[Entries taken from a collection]
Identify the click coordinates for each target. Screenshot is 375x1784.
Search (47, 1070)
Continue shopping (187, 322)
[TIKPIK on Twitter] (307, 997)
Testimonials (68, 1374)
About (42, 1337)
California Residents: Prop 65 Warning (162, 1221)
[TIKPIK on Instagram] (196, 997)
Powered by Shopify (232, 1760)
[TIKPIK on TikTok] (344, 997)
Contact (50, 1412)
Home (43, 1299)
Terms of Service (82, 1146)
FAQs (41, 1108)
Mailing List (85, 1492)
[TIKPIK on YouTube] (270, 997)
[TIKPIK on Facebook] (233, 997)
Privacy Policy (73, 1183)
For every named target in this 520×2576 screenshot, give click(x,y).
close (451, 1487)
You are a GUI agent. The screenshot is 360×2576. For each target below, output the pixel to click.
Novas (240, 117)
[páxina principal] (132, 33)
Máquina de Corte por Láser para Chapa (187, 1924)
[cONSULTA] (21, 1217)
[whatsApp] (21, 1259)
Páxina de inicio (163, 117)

WHAT IS NEEDED:
Take the lines above from the one containing "Terms of Service (82, 1146)" down to the one containing "[páxina principal] (132, 33)", and transcribe them exactly, both ends included.

WRITTEN ANSWER:
Terms of Service (82, 1146)
FAQs (41, 1108)
Mailing List (85, 1492)
[TIKPIK on YouTube] (270, 997)
[TIKPIK on Facebook] (233, 997)
Privacy Policy (73, 1183)
For every named target in this 520×2576 screenshot, give click(x,y).
close (451, 1487)
You are a GUI agent. The screenshot is 360×2576. For each target below, output the pixel to click.
Novas (240, 117)
[páxina principal] (132, 33)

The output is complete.